### GIVEN INSTRUCTION
Quote all of the rows below verbatim, from the first one to the last.
--- Begin ENTRIES SHOWN ---
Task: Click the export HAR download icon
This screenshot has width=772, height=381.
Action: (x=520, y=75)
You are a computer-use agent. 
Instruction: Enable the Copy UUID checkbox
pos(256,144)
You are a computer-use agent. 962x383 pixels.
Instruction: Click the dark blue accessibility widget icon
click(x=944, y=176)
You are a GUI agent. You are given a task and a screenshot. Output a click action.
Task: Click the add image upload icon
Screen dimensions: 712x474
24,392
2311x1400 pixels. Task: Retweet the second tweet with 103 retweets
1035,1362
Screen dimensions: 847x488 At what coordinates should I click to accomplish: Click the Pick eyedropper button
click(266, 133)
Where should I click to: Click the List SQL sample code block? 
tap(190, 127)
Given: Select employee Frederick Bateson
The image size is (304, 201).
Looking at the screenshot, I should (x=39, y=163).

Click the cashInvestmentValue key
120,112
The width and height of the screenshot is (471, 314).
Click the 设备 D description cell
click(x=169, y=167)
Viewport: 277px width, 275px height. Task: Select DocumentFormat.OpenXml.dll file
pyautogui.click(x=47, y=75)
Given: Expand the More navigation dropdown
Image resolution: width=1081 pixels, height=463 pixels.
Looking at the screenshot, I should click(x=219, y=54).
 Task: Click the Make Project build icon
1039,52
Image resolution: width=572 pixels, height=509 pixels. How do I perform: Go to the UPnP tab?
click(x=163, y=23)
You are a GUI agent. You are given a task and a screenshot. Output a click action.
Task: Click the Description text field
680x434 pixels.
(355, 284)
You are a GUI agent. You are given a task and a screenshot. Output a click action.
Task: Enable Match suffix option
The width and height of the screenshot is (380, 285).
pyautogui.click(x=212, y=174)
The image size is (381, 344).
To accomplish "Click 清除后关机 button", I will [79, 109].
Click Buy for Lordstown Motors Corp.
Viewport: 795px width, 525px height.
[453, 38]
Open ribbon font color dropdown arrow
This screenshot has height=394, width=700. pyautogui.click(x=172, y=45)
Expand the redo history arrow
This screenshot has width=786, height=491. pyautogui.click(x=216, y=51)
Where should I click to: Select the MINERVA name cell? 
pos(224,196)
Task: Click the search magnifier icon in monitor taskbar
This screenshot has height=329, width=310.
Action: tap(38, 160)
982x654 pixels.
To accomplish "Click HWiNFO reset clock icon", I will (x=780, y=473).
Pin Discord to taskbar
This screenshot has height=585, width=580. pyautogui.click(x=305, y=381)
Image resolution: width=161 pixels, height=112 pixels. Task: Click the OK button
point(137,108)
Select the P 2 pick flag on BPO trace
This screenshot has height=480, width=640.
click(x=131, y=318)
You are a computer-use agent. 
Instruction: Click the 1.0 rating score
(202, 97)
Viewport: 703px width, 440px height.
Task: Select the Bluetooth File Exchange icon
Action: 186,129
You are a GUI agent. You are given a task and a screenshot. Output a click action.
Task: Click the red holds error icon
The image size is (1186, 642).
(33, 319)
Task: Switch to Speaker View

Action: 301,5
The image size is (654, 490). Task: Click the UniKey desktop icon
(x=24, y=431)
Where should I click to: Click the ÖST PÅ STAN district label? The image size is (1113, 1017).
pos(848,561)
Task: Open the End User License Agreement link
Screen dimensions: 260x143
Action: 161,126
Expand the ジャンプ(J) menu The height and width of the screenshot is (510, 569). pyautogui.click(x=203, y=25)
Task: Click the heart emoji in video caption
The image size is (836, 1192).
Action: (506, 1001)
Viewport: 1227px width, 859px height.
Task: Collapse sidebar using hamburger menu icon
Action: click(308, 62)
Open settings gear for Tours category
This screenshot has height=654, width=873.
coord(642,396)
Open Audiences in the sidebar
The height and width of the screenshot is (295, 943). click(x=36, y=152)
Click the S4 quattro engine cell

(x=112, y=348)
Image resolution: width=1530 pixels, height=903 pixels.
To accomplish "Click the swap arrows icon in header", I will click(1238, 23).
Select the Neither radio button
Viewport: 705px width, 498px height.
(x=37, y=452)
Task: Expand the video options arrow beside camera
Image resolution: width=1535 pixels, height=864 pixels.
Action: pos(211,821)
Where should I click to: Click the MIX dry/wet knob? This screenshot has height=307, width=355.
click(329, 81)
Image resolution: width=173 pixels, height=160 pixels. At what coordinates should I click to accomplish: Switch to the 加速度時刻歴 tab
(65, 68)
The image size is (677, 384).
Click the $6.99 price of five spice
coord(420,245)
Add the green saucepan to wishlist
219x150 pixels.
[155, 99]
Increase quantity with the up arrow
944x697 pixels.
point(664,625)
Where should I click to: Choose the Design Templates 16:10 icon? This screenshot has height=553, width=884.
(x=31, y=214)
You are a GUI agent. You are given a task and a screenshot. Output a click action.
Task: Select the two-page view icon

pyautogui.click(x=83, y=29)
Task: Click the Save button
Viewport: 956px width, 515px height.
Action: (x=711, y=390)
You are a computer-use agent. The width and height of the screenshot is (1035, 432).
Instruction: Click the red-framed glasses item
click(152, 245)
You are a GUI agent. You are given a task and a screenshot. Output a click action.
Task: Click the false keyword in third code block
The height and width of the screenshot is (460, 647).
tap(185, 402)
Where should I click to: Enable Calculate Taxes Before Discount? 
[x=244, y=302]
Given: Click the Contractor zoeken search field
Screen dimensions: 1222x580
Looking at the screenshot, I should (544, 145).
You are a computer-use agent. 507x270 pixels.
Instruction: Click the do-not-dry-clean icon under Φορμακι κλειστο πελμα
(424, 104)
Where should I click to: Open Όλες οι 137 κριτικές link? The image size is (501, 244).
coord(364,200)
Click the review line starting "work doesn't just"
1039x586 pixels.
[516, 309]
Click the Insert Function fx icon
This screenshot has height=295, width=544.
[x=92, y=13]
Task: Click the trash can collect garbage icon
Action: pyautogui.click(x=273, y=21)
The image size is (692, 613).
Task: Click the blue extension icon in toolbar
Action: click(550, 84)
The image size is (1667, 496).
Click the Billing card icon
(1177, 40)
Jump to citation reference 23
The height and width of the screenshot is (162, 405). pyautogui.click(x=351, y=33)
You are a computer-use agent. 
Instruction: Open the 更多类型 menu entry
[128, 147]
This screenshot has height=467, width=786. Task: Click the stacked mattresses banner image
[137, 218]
--- End ENTRIES SHOWN ---
### FULL OUTPUT
Task: Click the export HAR download icon
This screenshot has width=772, height=381.
Action: (x=520, y=75)
You are a computer-use agent. 
Instruction: Enable the Copy UUID checkbox
pos(256,144)
You are a computer-use agent. 962x383 pixels.
Instruction: Click the dark blue accessibility widget icon
click(x=944, y=176)
You are a GUI agent. You are given a task and a screenshot. Output a click action.
Task: Click the add image upload icon
Screen dimensions: 712x474
24,392
2311x1400 pixels. Task: Retweet the second tweet with 103 retweets
1035,1362
Screen dimensions: 847x488 At what coordinates should I click to accomplish: Click the Pick eyedropper button
click(266, 133)
Where should I click to: Click the List SQL sample code block? 
tap(190, 127)
Given: Select employee Frederick Bateson
The image size is (304, 201).
Looking at the screenshot, I should (x=39, y=163).

Click the cashInvestmentValue key
120,112
The width and height of the screenshot is (471, 314).
Click the 设备 D description cell
click(x=169, y=167)
Viewport: 277px width, 275px height. Task: Select DocumentFormat.OpenXml.dll file
pyautogui.click(x=47, y=75)
Given: Expand the More navigation dropdown
Image resolution: width=1081 pixels, height=463 pixels.
Looking at the screenshot, I should click(x=219, y=54).
 Task: Click the Make Project build icon
1039,52
Image resolution: width=572 pixels, height=509 pixels. How do I perform: Go to the UPnP tab?
click(x=163, y=23)
You are a GUI agent. You are given a task and a screenshot. Output a click action.
Task: Click the Description text field
680x434 pixels.
(355, 284)
You are a GUI agent. You are given a task and a screenshot. Output a click action.
Task: Enable Match suffix option
The width and height of the screenshot is (380, 285).
pyautogui.click(x=212, y=174)
The image size is (381, 344).
To accomplish "Click 清除后关机 button", I will [79, 109].
Click Buy for Lordstown Motors Corp.
Viewport: 795px width, 525px height.
[453, 38]
Open ribbon font color dropdown arrow
This screenshot has height=394, width=700. pyautogui.click(x=172, y=45)
Expand the redo history arrow
This screenshot has width=786, height=491. pyautogui.click(x=216, y=51)
Where should I click to: Select the MINERVA name cell? 
pos(224,196)
Task: Click the search magnifier icon in monitor taskbar
This screenshot has height=329, width=310.
Action: tap(38, 160)
982x654 pixels.
To accomplish "Click HWiNFO reset clock icon", I will (x=780, y=473).
Pin Discord to taskbar
This screenshot has height=585, width=580. pyautogui.click(x=305, y=381)
Image resolution: width=161 pixels, height=112 pixels. Task: Click the OK button
point(137,108)
Select the P 2 pick flag on BPO trace
This screenshot has height=480, width=640.
click(x=131, y=318)
You are a computer-use agent. 
Instruction: Click the 1.0 rating score
(202, 97)
Viewport: 703px width, 440px height.
Task: Select the Bluetooth File Exchange icon
Action: 186,129
You are a GUI agent. You are given a task and a screenshot. Output a click action.
Task: Click the red holds error icon
The image size is (1186, 642).
(33, 319)
Task: Switch to Speaker View

Action: 301,5
The image size is (654, 490). Task: Click the UniKey desktop icon
(x=24, y=431)
Where should I click to: Click the ÖST PÅ STAN district label? The image size is (1113, 1017).
pos(848,561)
Task: Open the End User License Agreement link
Screen dimensions: 260x143
Action: 161,126
Expand the ジャンプ(J) menu The height and width of the screenshot is (510, 569). pyautogui.click(x=203, y=25)
Task: Click the heart emoji in video caption
The image size is (836, 1192).
Action: (506, 1001)
Viewport: 1227px width, 859px height.
Task: Collapse sidebar using hamburger menu icon
Action: click(308, 62)
Open settings gear for Tours category
This screenshot has height=654, width=873.
coord(642,396)
Open Audiences in the sidebar
The height and width of the screenshot is (295, 943). click(x=36, y=152)
Click the S4 quattro engine cell

(x=112, y=348)
Image resolution: width=1530 pixels, height=903 pixels.
To accomplish "Click the swap arrows icon in header", I will click(1238, 23).
Select the Neither radio button
Viewport: 705px width, 498px height.
(x=37, y=452)
Task: Expand the video options arrow beside camera
Image resolution: width=1535 pixels, height=864 pixels.
Action: pos(211,821)
Where should I click to: Click the MIX dry/wet knob? This screenshot has height=307, width=355.
click(329, 81)
Image resolution: width=173 pixels, height=160 pixels. At what coordinates should I click to accomplish: Switch to the 加速度時刻歴 tab
(65, 68)
The image size is (677, 384).
Click the $6.99 price of five spice
coord(420,245)
Add the green saucepan to wishlist
219x150 pixels.
[155, 99]
Increase quantity with the up arrow
944x697 pixels.
point(664,625)
Where should I click to: Choose the Design Templates 16:10 icon? This screenshot has height=553, width=884.
(x=31, y=214)
You are a GUI agent. You are given a task and a screenshot. Output a click action.
Task: Select the two-page view icon

pyautogui.click(x=83, y=29)
Task: Click the Save button
Viewport: 956px width, 515px height.
Action: (x=711, y=390)
You are a computer-use agent. The width and height of the screenshot is (1035, 432).
Instruction: Click the red-framed glasses item
click(152, 245)
You are a GUI agent. You are given a task and a screenshot. Output a click action.
Task: Click the false keyword in third code block
The height and width of the screenshot is (460, 647).
tap(185, 402)
Where should I click to: Enable Calculate Taxes Before Discount? 
[x=244, y=302]
Given: Click the Contractor zoeken search field
Screen dimensions: 1222x580
Looking at the screenshot, I should (544, 145).
You are a computer-use agent. 507x270 pixels.
Instruction: Click the do-not-dry-clean icon under Φορμακι κλειστο πελμα
(424, 104)
Where should I click to: Open Όλες οι 137 κριτικές link? The image size is (501, 244).
coord(364,200)
Click the review line starting "work doesn't just"
1039x586 pixels.
[516, 309]
Click the Insert Function fx icon
This screenshot has height=295, width=544.
[x=92, y=13]
Task: Click the trash can collect garbage icon
Action: pyautogui.click(x=273, y=21)
The image size is (692, 613).
Task: Click the blue extension icon in toolbar
Action: click(550, 84)
The image size is (1667, 496).
Click the Billing card icon
(1177, 40)
Jump to citation reference 23
The height and width of the screenshot is (162, 405). pyautogui.click(x=351, y=33)
You are a computer-use agent. 
Instruction: Open the 更多类型 menu entry
[128, 147]
This screenshot has height=467, width=786. Task: Click the stacked mattresses banner image
[137, 218]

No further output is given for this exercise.